The greatest security concern to the nation has been described as the banditry wreaking havoc in the North West and North Central geographical zones of the nation.
According to a report by the International Committee of the Red Cross, bandits have surrounded the country’s northwestern region.
A paper titled “The Question of Definition: Armed Banditry in Nigeria’s North-West in the Context of International Humanitarian Law” said that terrorism and banditry have put the North East and North-West on edge.
According to the study, while terrorists killed roughly 350,000 people and displaced millions more, bandit deaths eventually outnumbered those caused by Boko Haram terrorist attacks.
The report read, “Nigeria’s two geopolitical regions at the edge of the Sahel are sites of two different ongoing conflicts that have developed and evolved independently.

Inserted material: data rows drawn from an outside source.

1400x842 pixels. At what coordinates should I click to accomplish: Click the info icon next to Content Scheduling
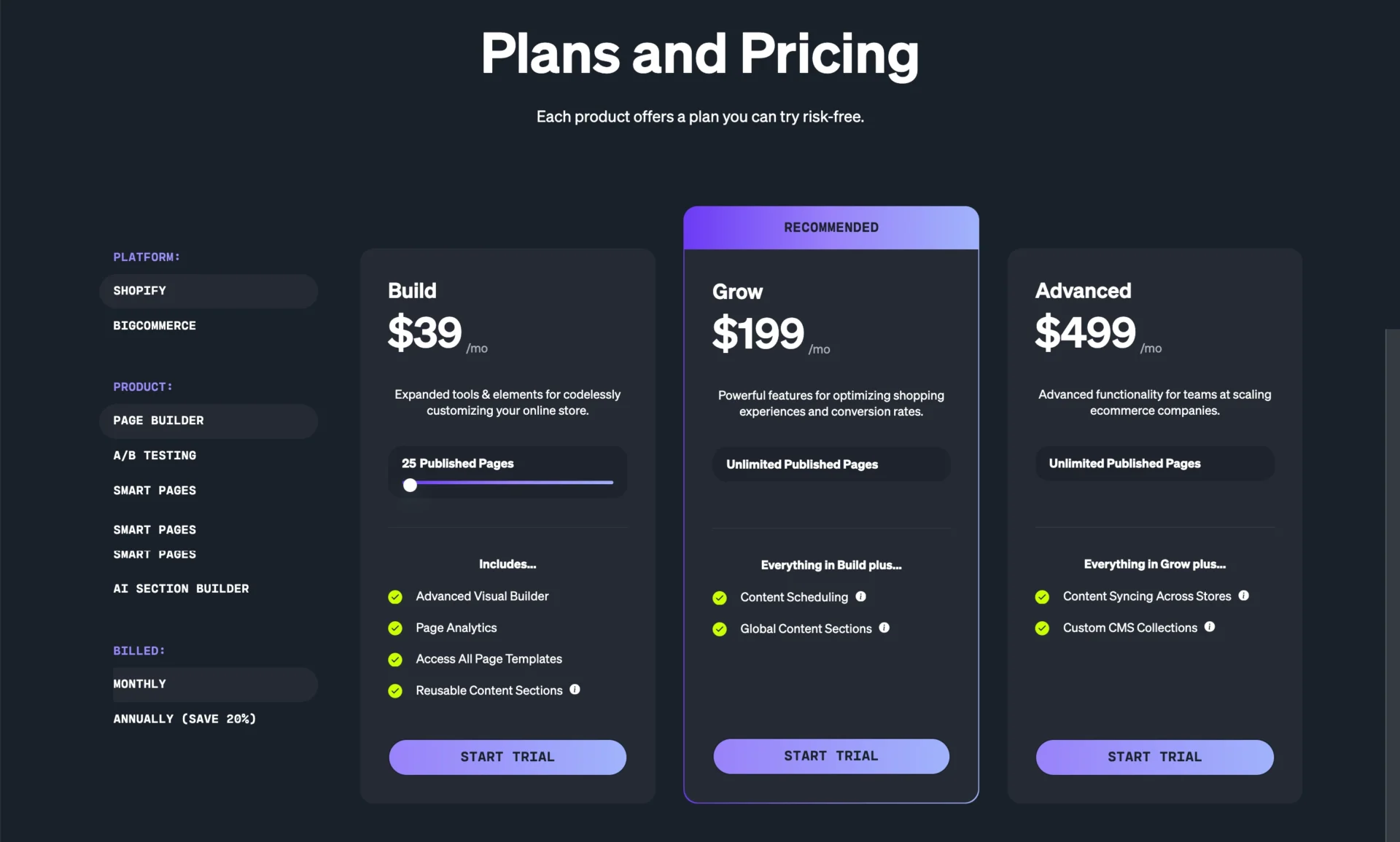pyautogui.click(x=862, y=597)
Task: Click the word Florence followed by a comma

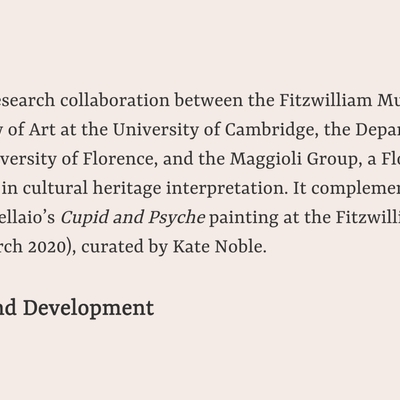Action: pos(120,159)
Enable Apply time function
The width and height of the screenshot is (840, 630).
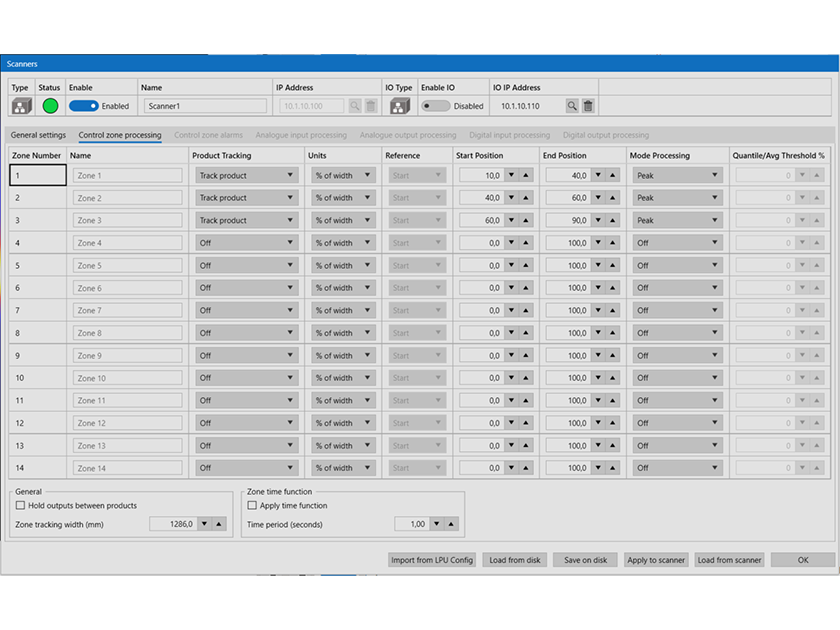click(x=252, y=505)
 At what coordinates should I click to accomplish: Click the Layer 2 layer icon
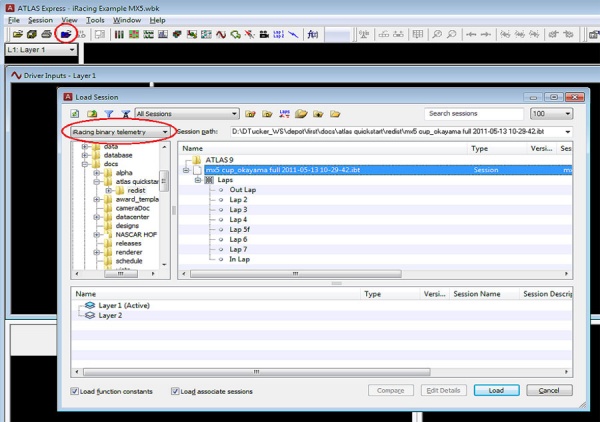(89, 315)
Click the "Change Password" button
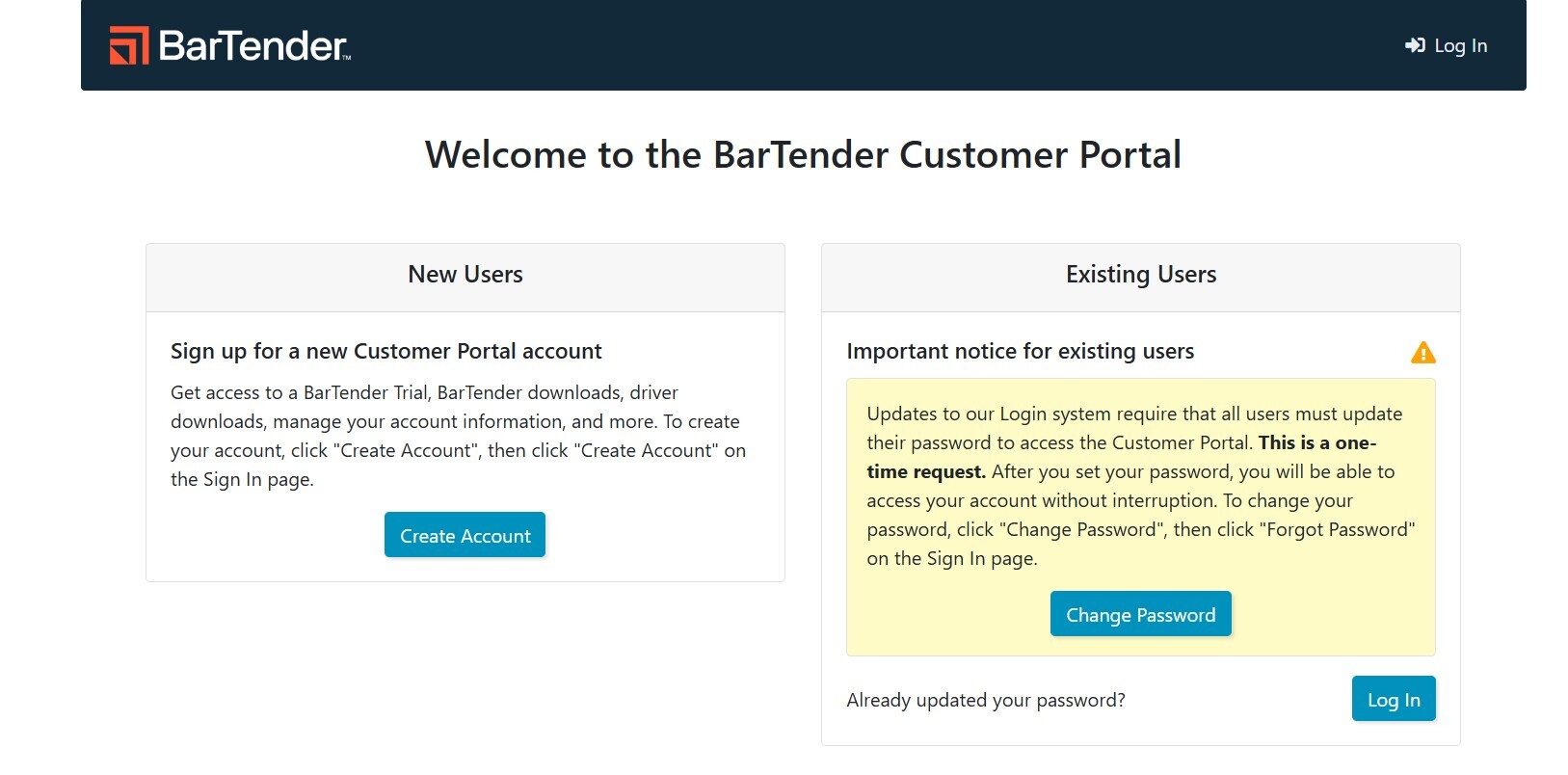The height and width of the screenshot is (775, 1568). pos(1140,614)
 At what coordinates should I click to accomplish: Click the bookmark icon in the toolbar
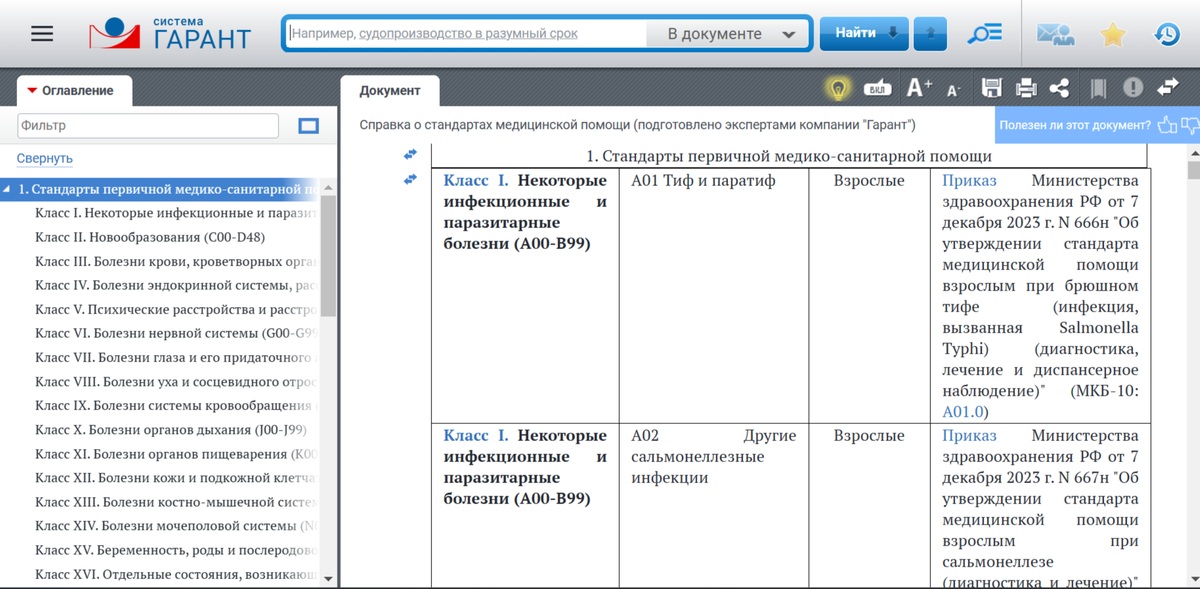(x=1097, y=88)
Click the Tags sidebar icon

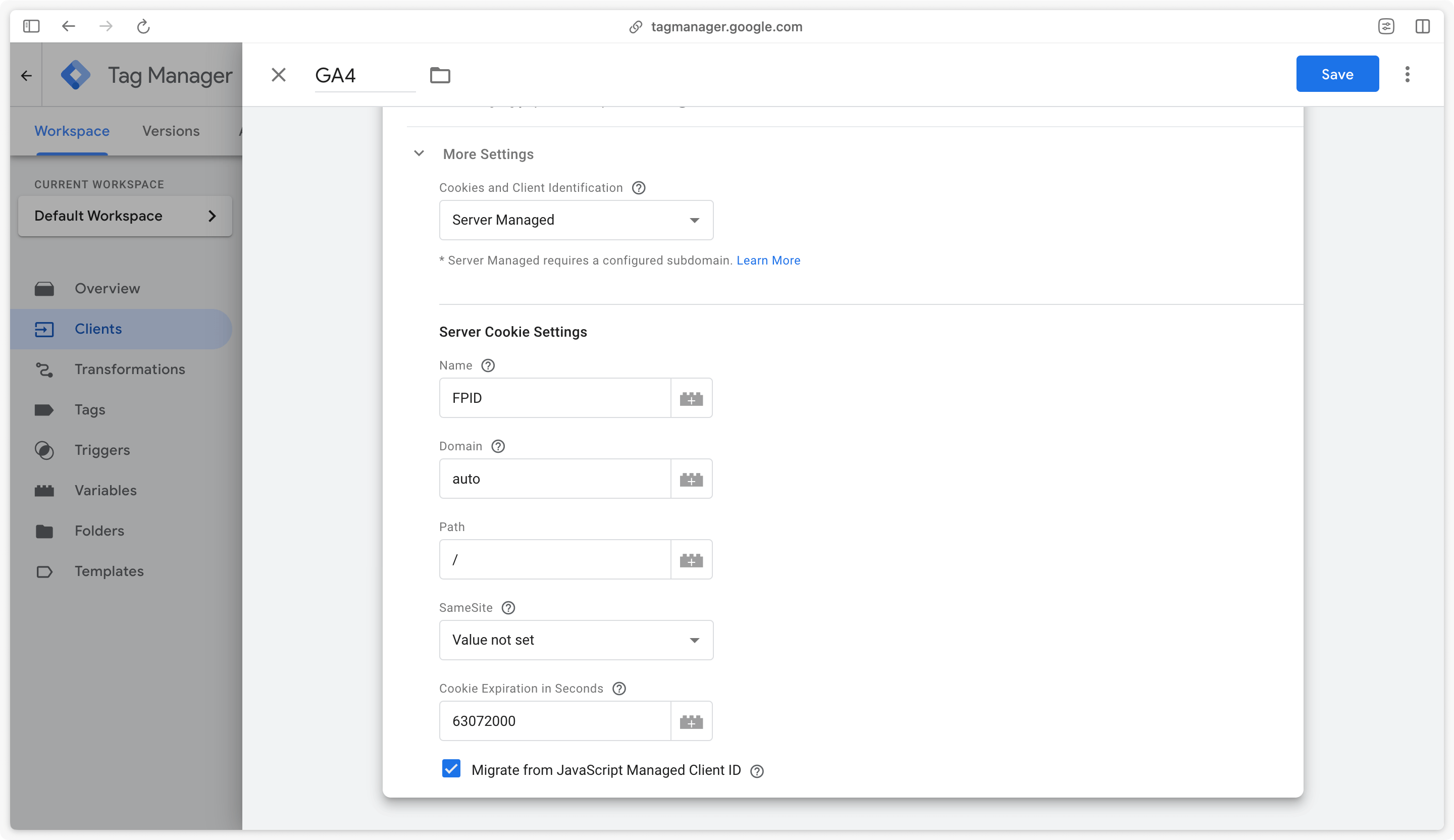pos(44,409)
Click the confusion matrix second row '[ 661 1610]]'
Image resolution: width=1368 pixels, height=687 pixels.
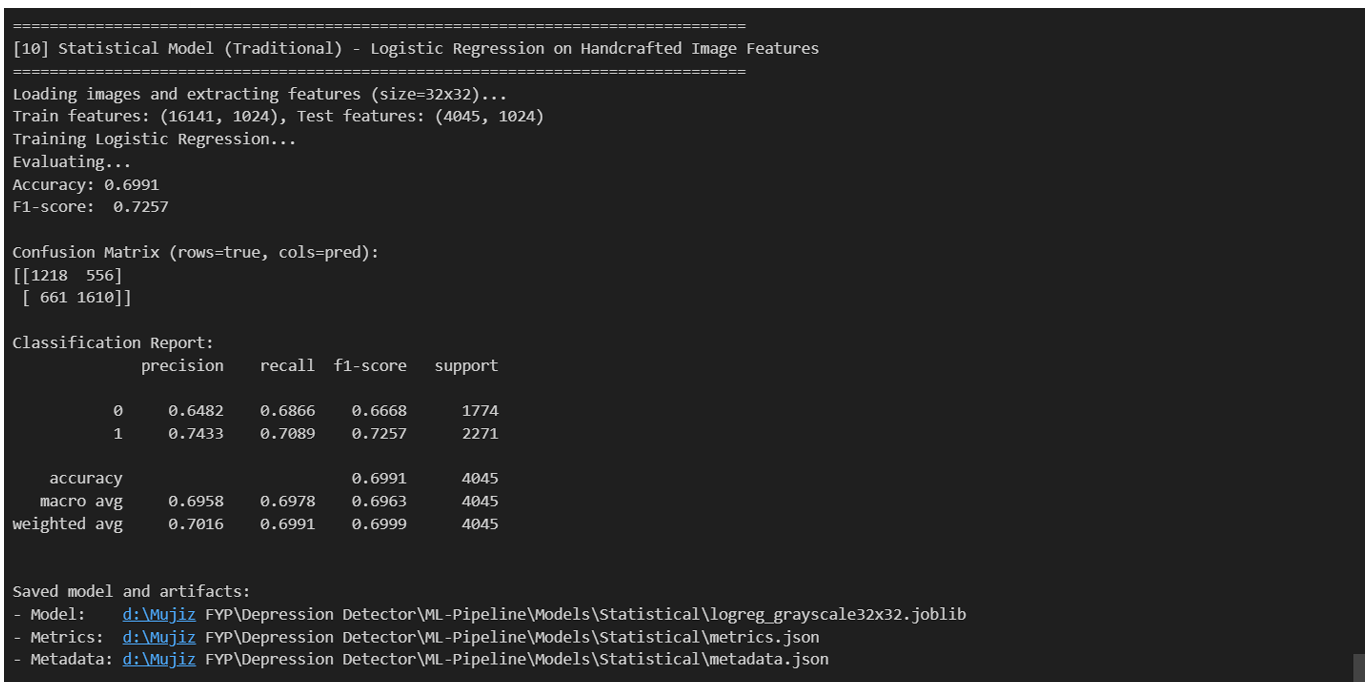point(76,297)
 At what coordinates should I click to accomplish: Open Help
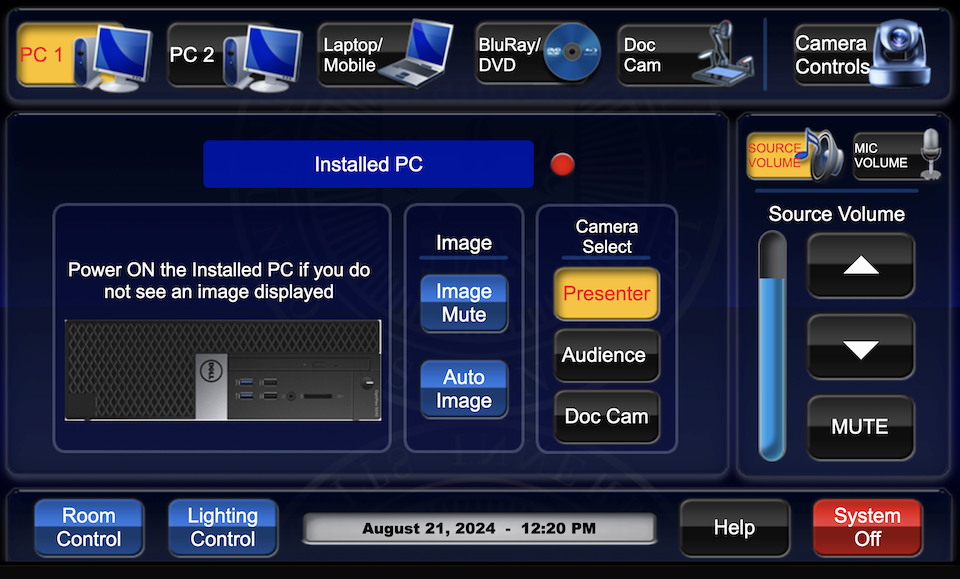click(734, 527)
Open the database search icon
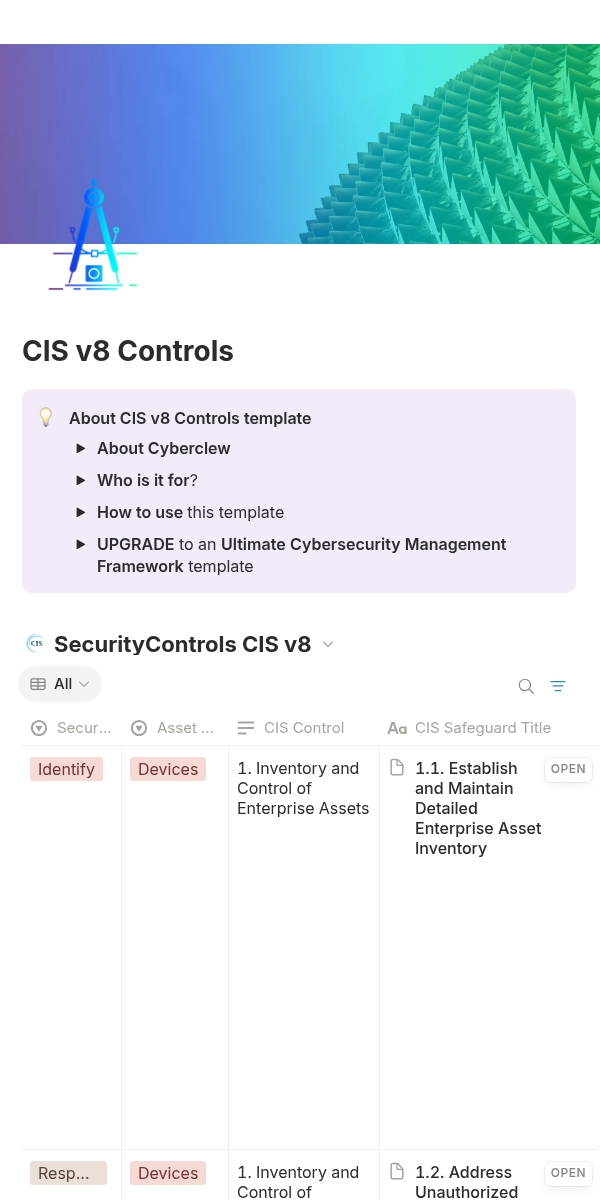600x1200 pixels. click(x=526, y=686)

“In the North-East, the decade-long fundamentalist insurgency led by Boko Haram and its spawns has caused around 350,000 deaths, displaced over three million residents, and destroyed public infrastructure in a region already blighted by poverty and poor socio-economic outcomes.
“In the North-West, groups of violent non-State actors, widely referred to as bandits, are laying siege to Nigeria’s most populated geopolitical zone, with distressing consequences, that at some point outweigh the fatalities from Boko Haram’s insurgency. In 2019, bandits were reportedly responsible for almost half of all violent deaths in Nigeria. “
“In terms of its disruptive impact and intensity of violence, banditry is the gravest security threat that Nigeria currently faces, and it is driving her worst national humanitarian crisis in decades.
“Undoubtedly, global attention in the last decade has been on Boko Haram and other Islamist fundamentalist groups in the Northeast, yet the impacts of banditry on local populations have been more devastating, and this is so for three reasons. With a population of 35.7 million people, the region is the most populous in Nigeria,” the report said.